Miking players, coaches, and officials has increased almost exponentially, from usually one player per side to, in the case of the USFL last year, every player on every team — 16 player microphones per team, 32 per game — plus coaches and officials. League all-star games are also putting microphones on more participants. Q5X, which leads this aspect of the sector and has developed versions of its transmitters for water and snow sports and golf, has sold products to the rental and wireless-management houses that support the broadcast-sports networks, including Bexel, BSI, PWS, and CP Communications.

“It’s being driven by fans who want to get closer to the action and the athletes and by the broadcasters who want to give that to them and increasingly deliver that audio live during the game,” says Johnson. “[Wireless transmitters] are still a very niche segment of the broadcast-audio market, but it’s an exploding one.”

Need To Diversify Drives Collaboration

Like other maturing tech-market sectors, wireless transmitters have experienced changes at the business level. In 2021, for instance, Shure and Q5X began collaborating on new wireless transmitters that combine Q5X’s hyper-compact form factors and safety-conscious industrial design with Shure’s widely used Axient Digital RF technology. Axient’s digital operation allows versions of Q5X’s primary models — CoachMic, PlayerMic, AquaMic — to function as digital devices, adding signal encryption and improved spectral efficiency to Q5X’s diminutive form factors. The new product, the Q5X QT-AD10 Axient digital wireless transmitter, is sold through each company’s distribution channels.

Shure’s Michael Johns sees “increasing demand for wireless-channel counts, with end-zone interviews, sideline reporters, field audio — you name it.”

The venture has gone well for both parties, according to Michael Johns, associate director, wireless systems global product management, Shure. He notes that, five years ago, Shure had recently developed its own digital platform, Axient Digital, and Q5X had been diversifying its product types to conform to the needs of different sports.

“[Q5X’s analog] platform was compatible with the receivers of a number of third-party manufacturers,” he says, “but, to move to digital, they would have had to develop their own proprietary digital intermodulation scheme and codec. We had that ready to go.”

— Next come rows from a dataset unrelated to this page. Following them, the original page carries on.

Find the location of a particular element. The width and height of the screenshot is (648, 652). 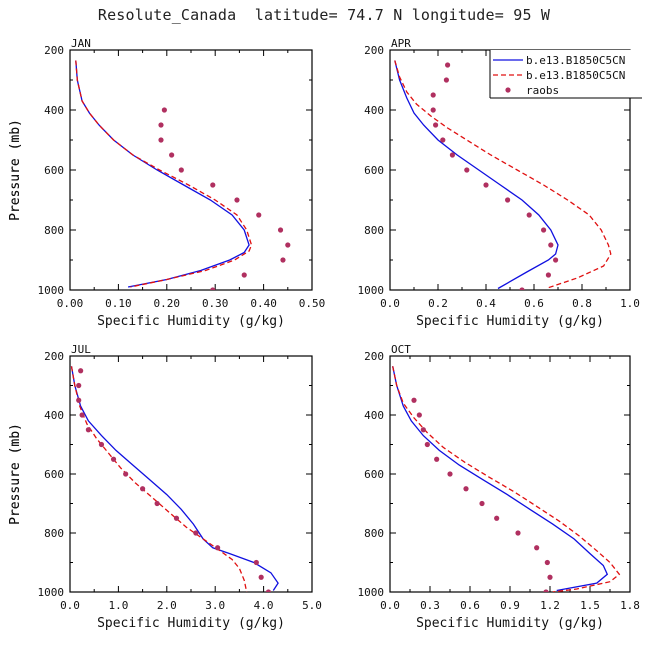

series-group-apr is located at coordinates (503, 175).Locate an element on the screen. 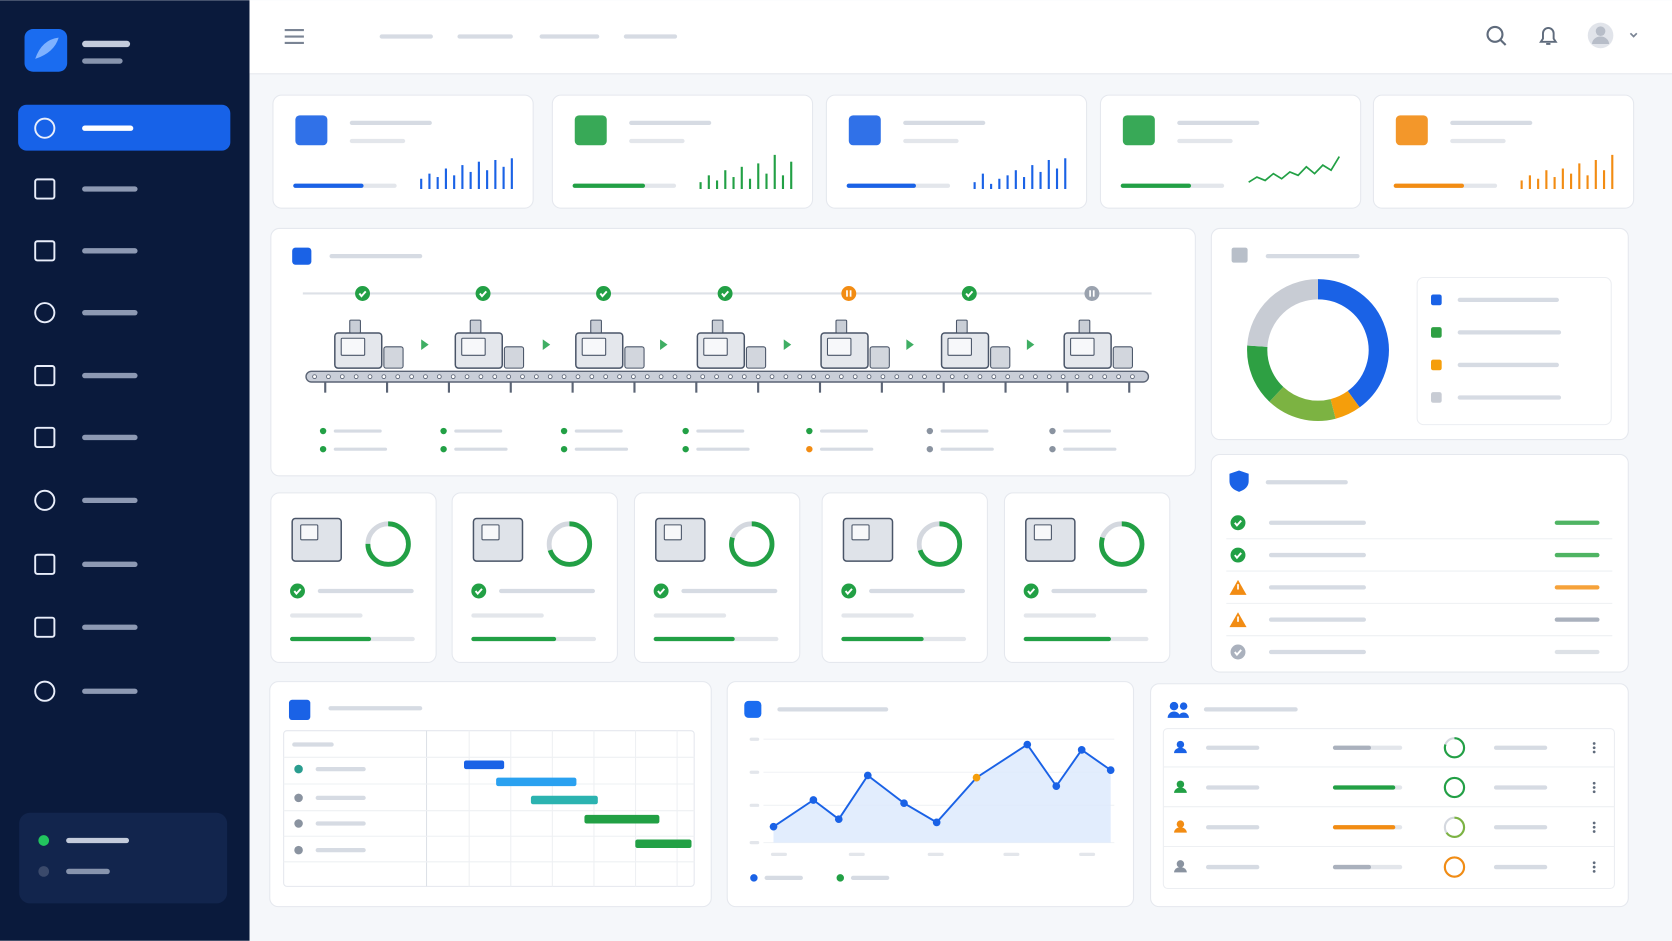 The image size is (1672, 941). avatar is located at coordinates (1600, 31).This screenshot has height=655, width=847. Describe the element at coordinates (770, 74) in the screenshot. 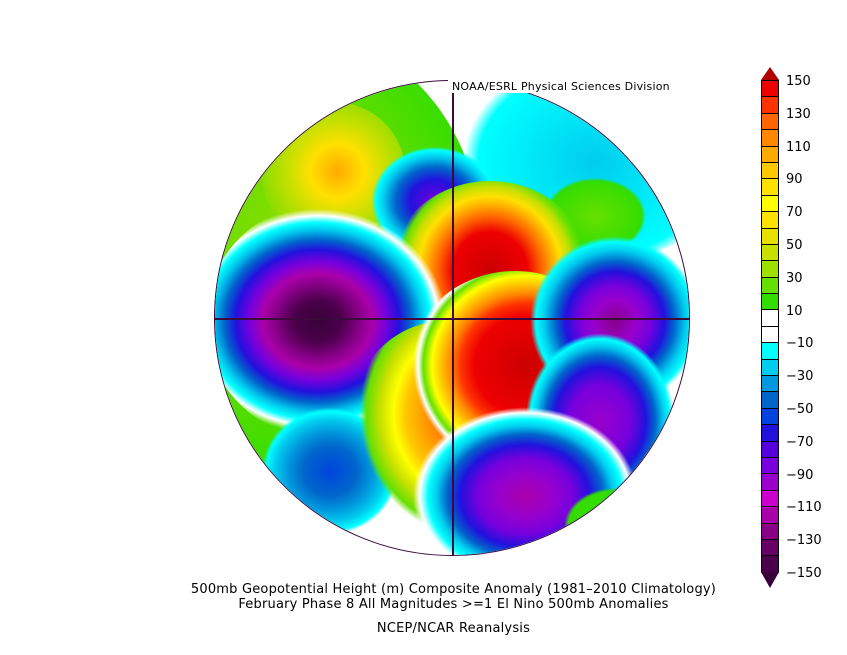

I see `colorbar-max-arrow` at that location.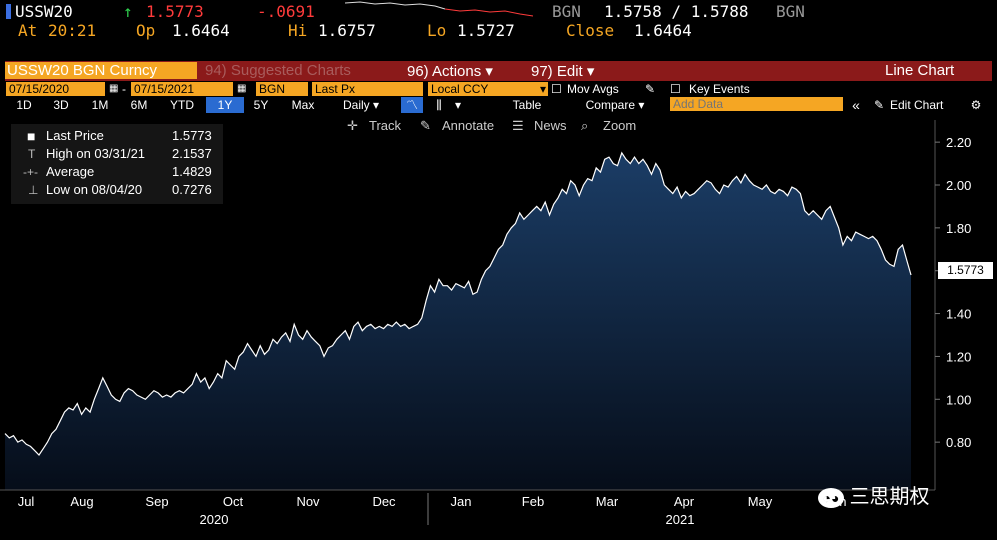  What do you see at coordinates (676, 12) in the screenshot?
I see `bid-ask: 1.5758 / 1.5788` at bounding box center [676, 12].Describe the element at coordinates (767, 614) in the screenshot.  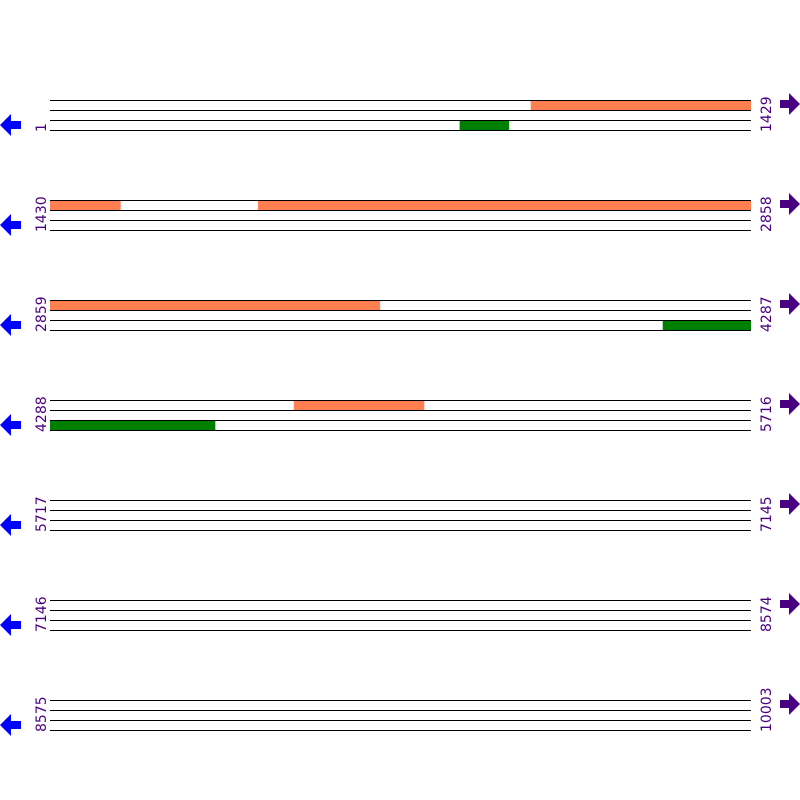
I see `row-end-label: 8574` at that location.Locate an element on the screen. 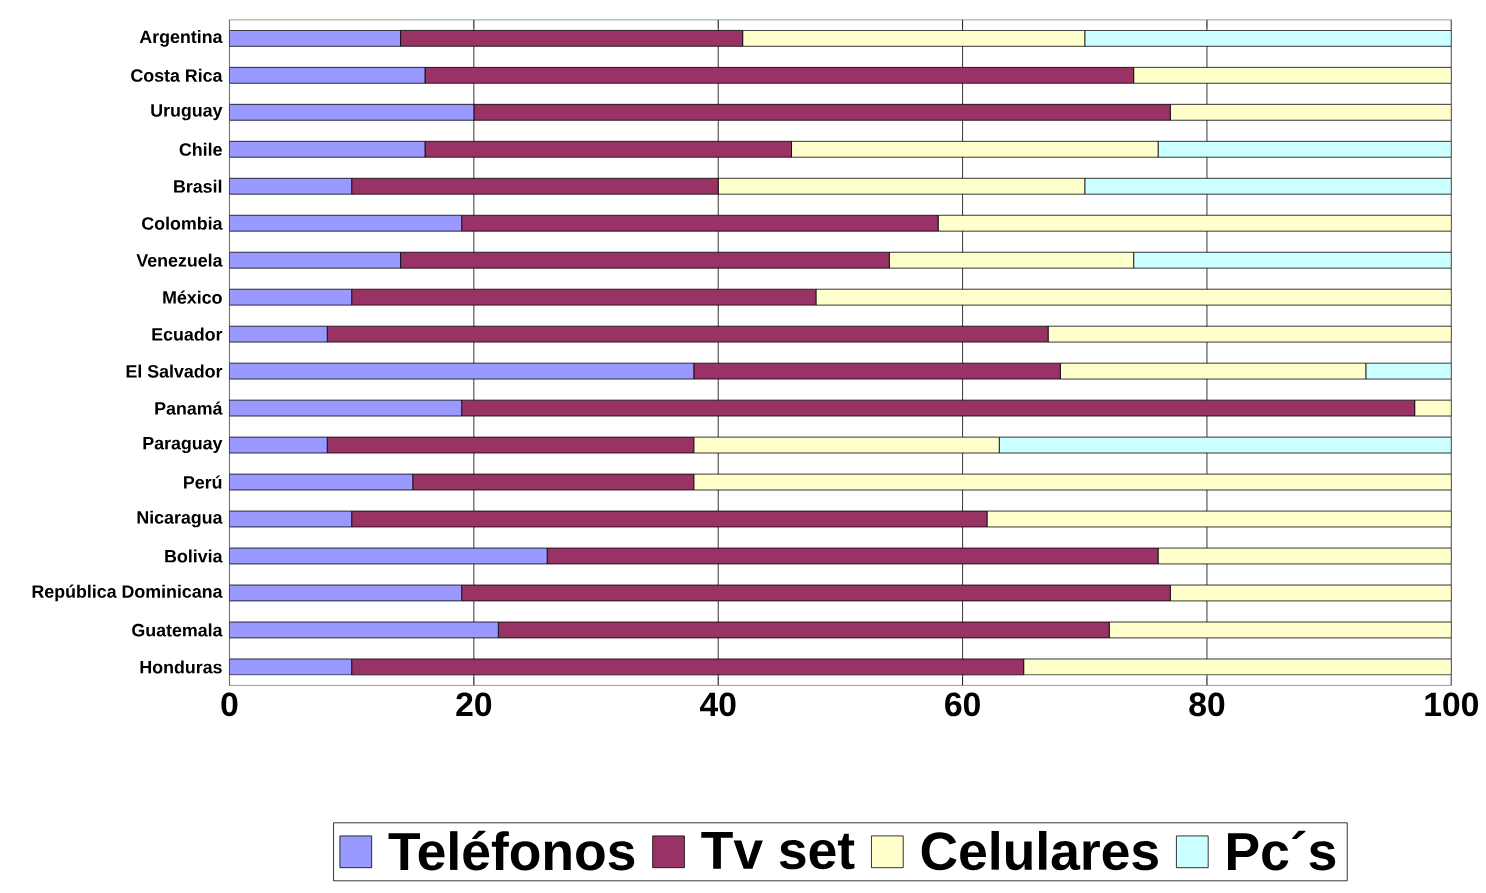  y-tick-label: Costa Rica is located at coordinates (177, 75).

That kind of synergy is timely, Johns adds, as the demand for wireless channel counts increase. Teams and venues are joining leagues in looking to audio as they pursue new original content for social media and other outlets.

“The broadcasters and the leagues have been driving that for some time, but now the teams and venues are doing it, too,” Johns says, noting the Chicago Bears’ own YouTube channel. “That’s increasing demand for wireless-channel counts, with end-zone interviews, sideline reporters, field audio — you name it.”

Ever Smaller and Lighter

Lectrosonics’ Karl Winkler: “There’s increased emphasis on small and tough units.”

Although many of the technical challenges with wireless bodypacks have been accommodated over the past few years, refinements continue, says Lectrosonics VP, Sales, Karl Winkler. “There’s increased emphasis on small and tough units, as well as on features like variable power settings and a wide tuning range.”

The proliferation of sideline audio-collection technicians has stimulated demand for smaller, lighter “bag systems,” products that enhance the mobility of live-sound–gathering during games. According to Winkler, the totes filled with the receivers and other electronics that A2s lug around the perimeters of playing fields can reach 10-20 lb. — a significant weight over the course of hours of a game or match.

“Now we can get that bag down to 3 or 4 lb. and still get eight channels in there,” he says. “The wireless bodypack receiver has come a long way, but there are still things about them that are getting better.”